__Aim of the task__
Repeat each of the following lines word for word, in the same order.

____ The records

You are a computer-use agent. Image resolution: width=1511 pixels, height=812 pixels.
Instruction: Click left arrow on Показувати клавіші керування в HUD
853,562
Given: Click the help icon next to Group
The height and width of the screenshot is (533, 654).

________

__Solution for this problem__
You are a computer-use agent. Image resolution: width=1511 pixels, height=812 pixels.
Instruction: Click left arrow on Показувати клавіші керування в HUD
853,562
Given: Click the help icon next to Group
The height and width of the screenshot is (533, 654).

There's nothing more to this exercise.